6.17.2025

FRENCH FRIES and FULL MOON FEATURES part I: "Puppet Master" and McCain Smiles


Hello, and welcome to yet another continuing series that involves us watching stuff and eating things -- because that's all we do anyway so why not make it your problem? As strongly implied by the title, we're buying bags of frozen french fries and cookin' 'em at 425 as we indulge in the low budget library that is Full Moon Features - the Home Video production company started by Charles Band in 1988. We don't like to impose a ton of "rules" in these lighthearted shenanigans but for consistency's sake we're sticking to the films actually produced by the studio and excluding all the previous Charles Band/Empire Pictures releases. That may seem irrelevant but we point it out as a way to call attention to the fact that this leaves us nearly 150 features to wade through (with more likely on the way). 


For fun (because that's the whole point) we begin this program at the very beginning with the very first Full Moon Production, 1989's Puppet Master. A wildly successful video rental (in "cult" terms) that has generated 14 sequels/spinoffs (thus far), it became the sorta symbol for the whole company; the name and its killer dolls are basically the Micky Mouse of Full Moon. In all honesty, we've seen this movie a handful of times already, and up to and including this most recent viewing, we just can't warm up to it - let alone comprehend its popularity. The premise involves a small group of psychics meeting together at a hotel where William Hickey made some possessed dolls 50 years earlier. The dolls have been freed from their tomb and are killing off the principal players one by one - but really there's only like five characters and two of them survive, so you could say there's some padding. Actually the whole movie could be described as padding: just a formless, convoluted pillow to fall asleep on. That's why its cult status as a video rental is so confounding - the movie's way too boring to create any sorta "party" atmosphere, and the four or five dolls (as cool looking as they are) don't really do much with their minimal screentime. Though while you wouldn't call this movie traditionally "atmospheric", it does establish the unique Full Moon mood that's ultimately present in all of their films.

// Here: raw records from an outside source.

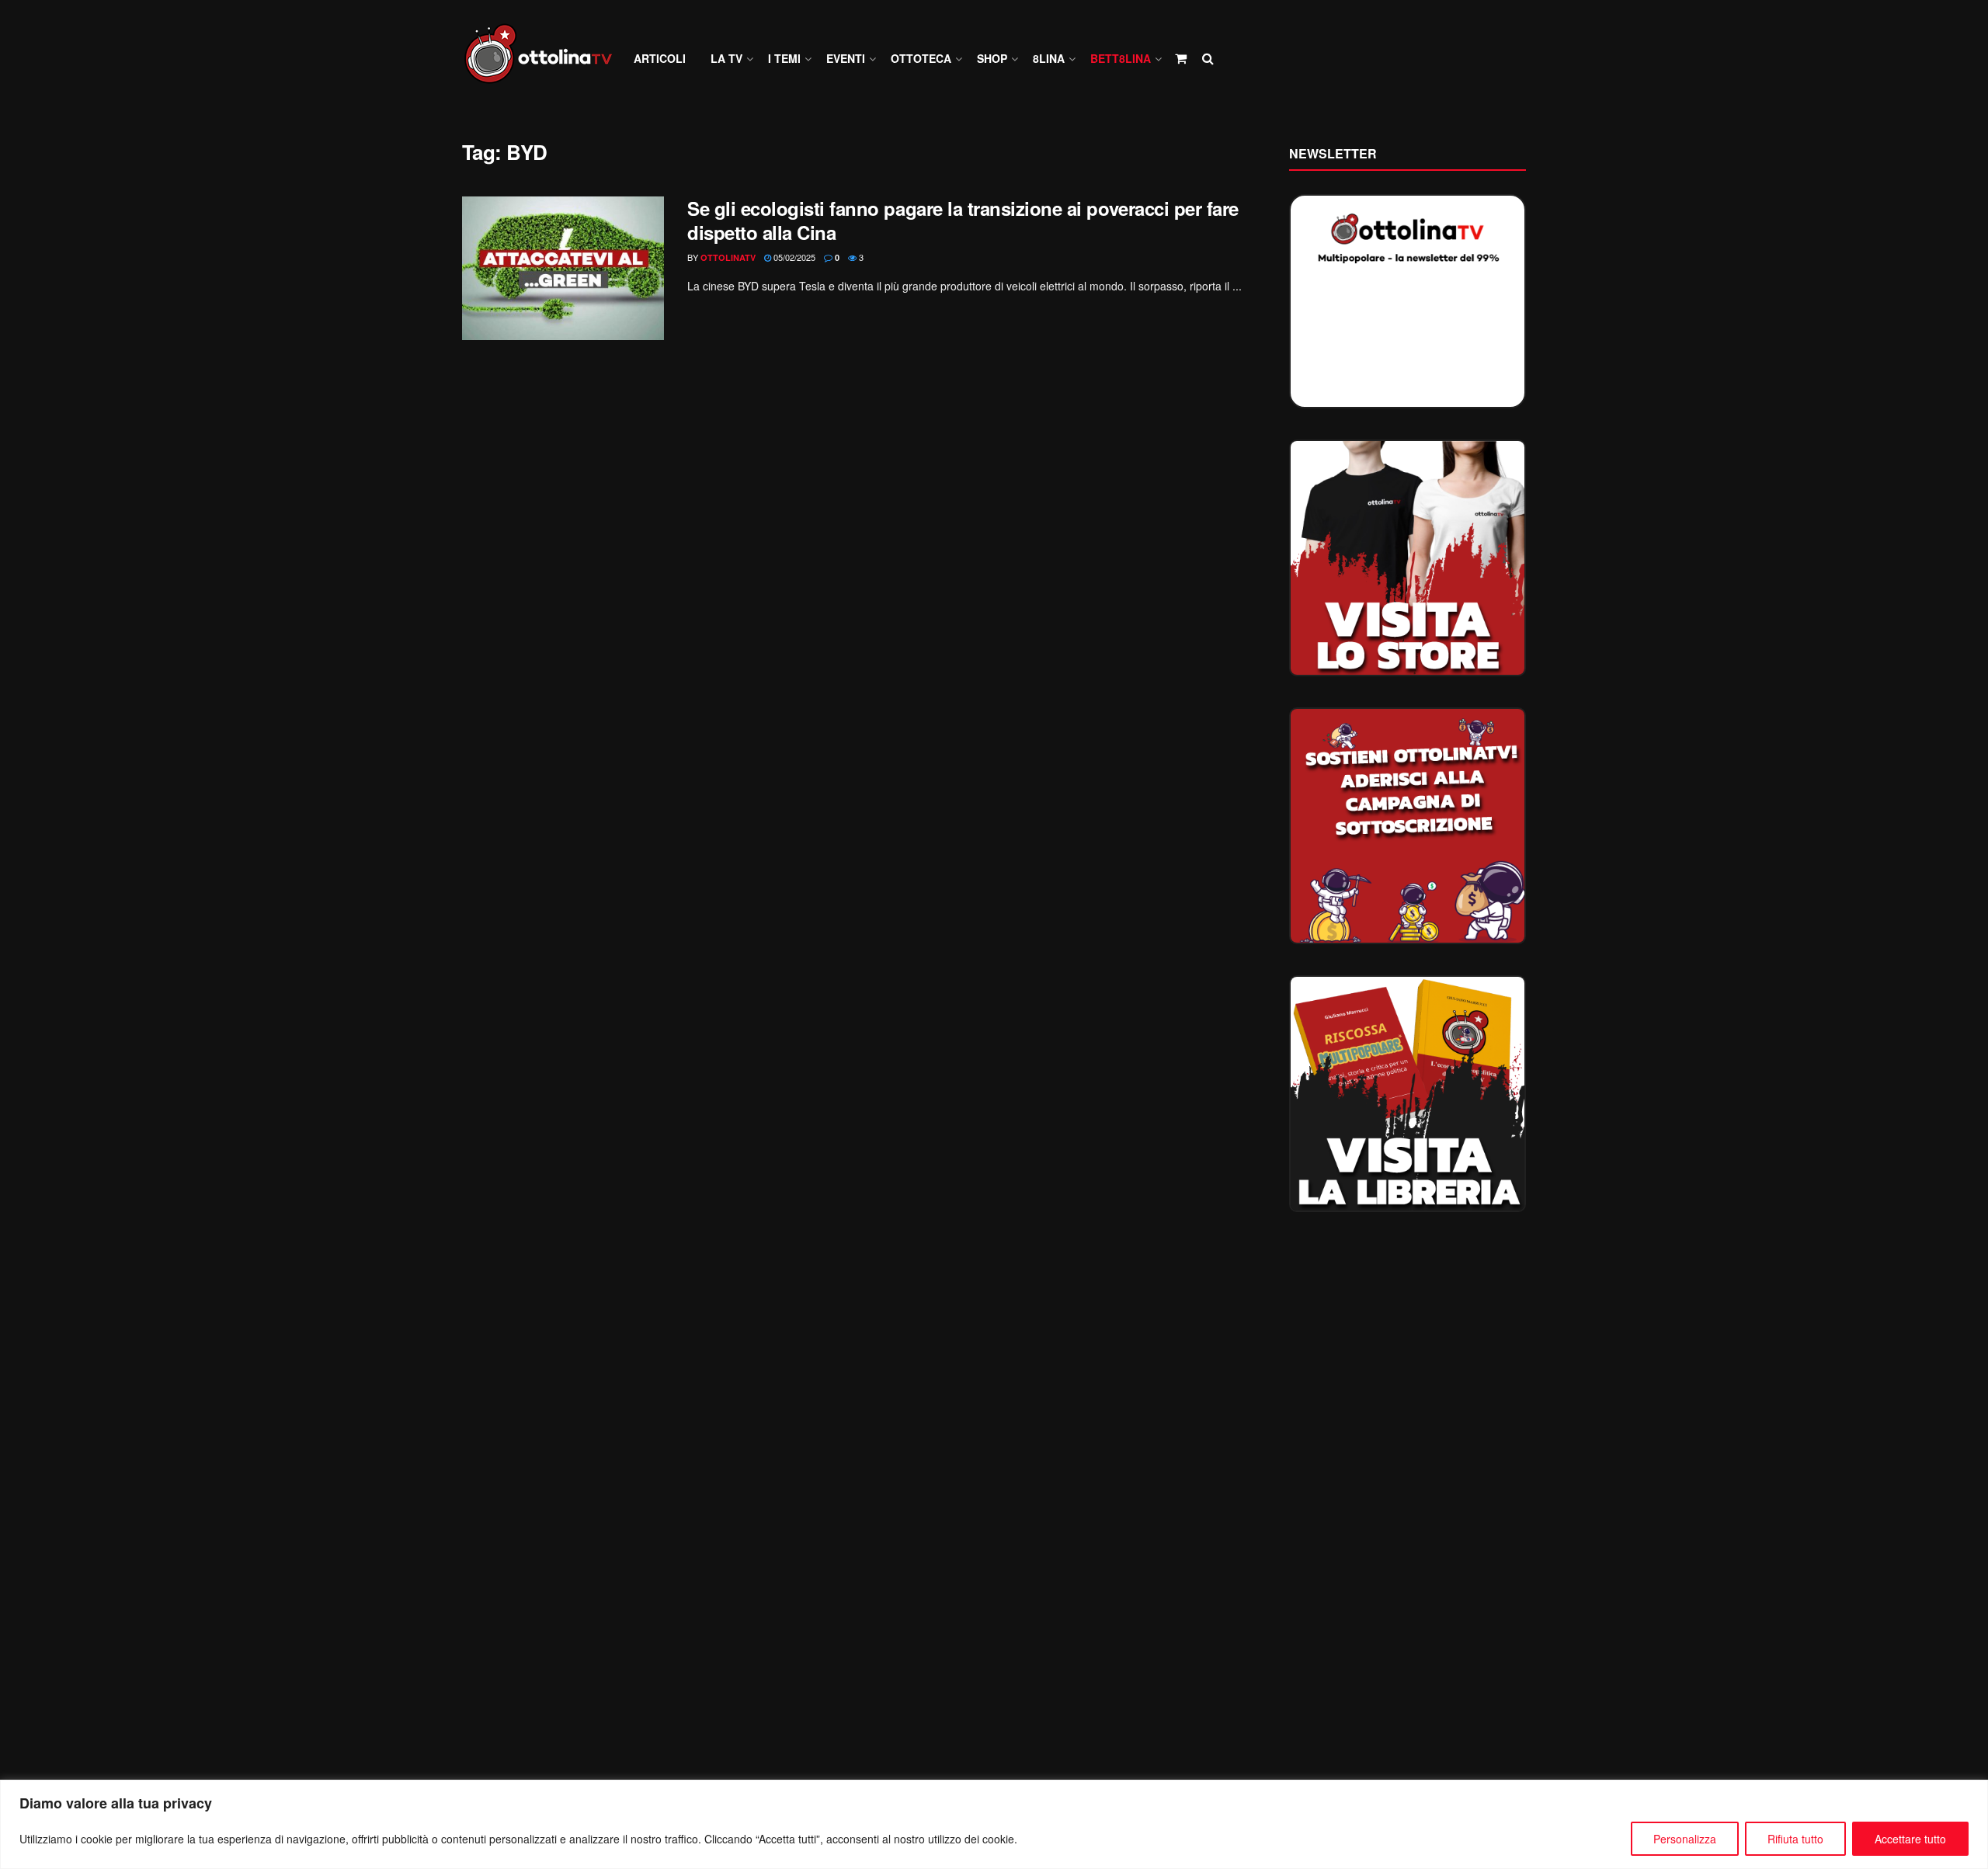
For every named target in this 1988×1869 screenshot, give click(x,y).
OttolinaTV (728, 257)
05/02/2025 (793, 257)
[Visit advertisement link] (1407, 557)
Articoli (660, 58)
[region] (994, 1824)
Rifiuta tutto (1795, 1838)
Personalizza (1684, 1838)
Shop (992, 58)
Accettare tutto (1910, 1838)
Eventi (845, 58)
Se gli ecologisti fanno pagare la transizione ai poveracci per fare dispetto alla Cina (963, 220)
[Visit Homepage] (545, 58)
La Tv (726, 58)
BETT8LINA (1120, 58)
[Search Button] (1208, 58)
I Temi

To pair with this classic of Home Entertainment we chose a classic from Home Cuisine: The Smiley Fry. Several brands have tried their hand at this whimsical shape but McCain did it first in the 1970s and that's the label we've chosen to match our "original" movie. For us (like many) these fries have an air of childhood about them - no specific memories but the nostalgia is there. But clearly we've never cooked them ourselves as an adult because the same rules don't apply to these as regular french fries. We like our potatoes crispy, so when it comes to frozen fries we always add at least another 10 minutes to the suggested baking time. Apparently, Smiles are so dense that their innards dry out before the faces ever achieve that golden brown we're looking for; we wanted them to be something that God never intended, so in the end that's our folly. Still, one could only imagine how good these would've been had they not turned into tater-flavored wallpaper paste.